## WHAT IS NEEDED
The answer must consist of every line from the data that holds the string "width".

## INFORMATION SUPPLIED

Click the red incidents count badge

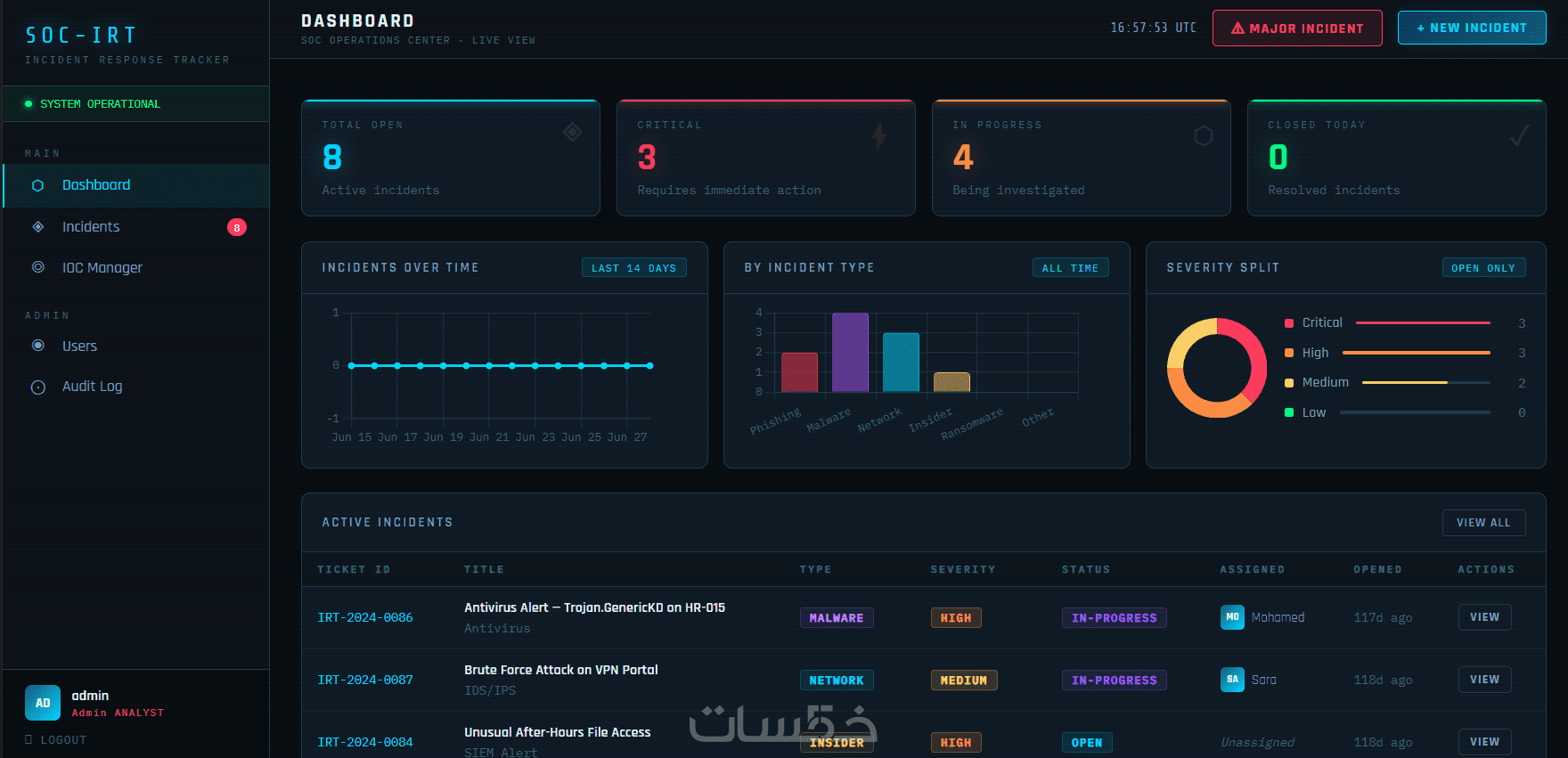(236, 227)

...

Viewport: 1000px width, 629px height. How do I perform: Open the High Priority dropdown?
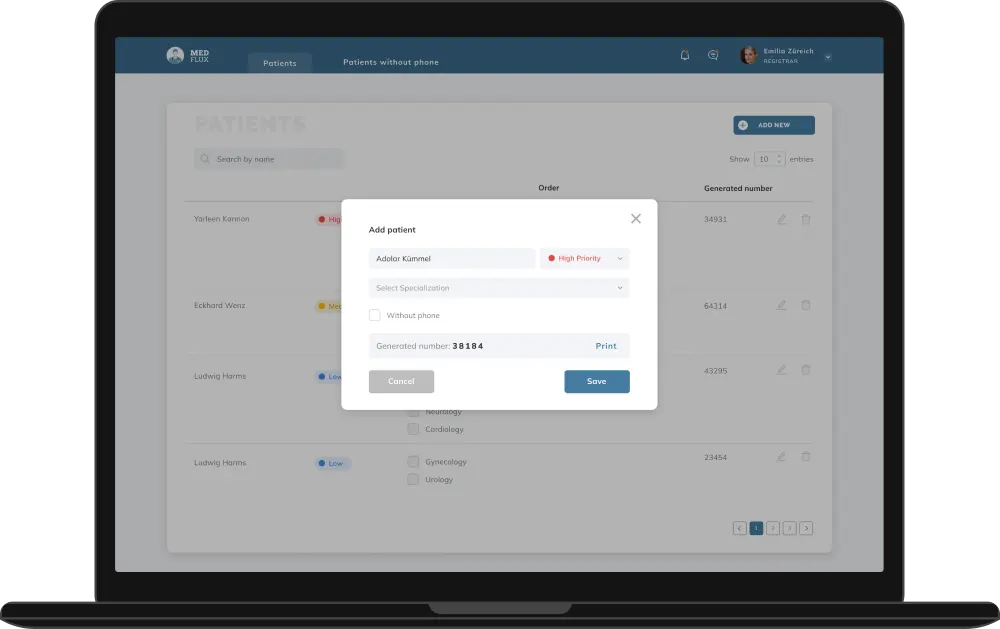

* * *

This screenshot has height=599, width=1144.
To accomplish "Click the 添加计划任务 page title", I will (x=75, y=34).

## WORKED SOLUTION
Viewport: 1000px width, 629px height. How do I perform: Open the High Priority dropdown?
This screenshot has height=599, width=1144.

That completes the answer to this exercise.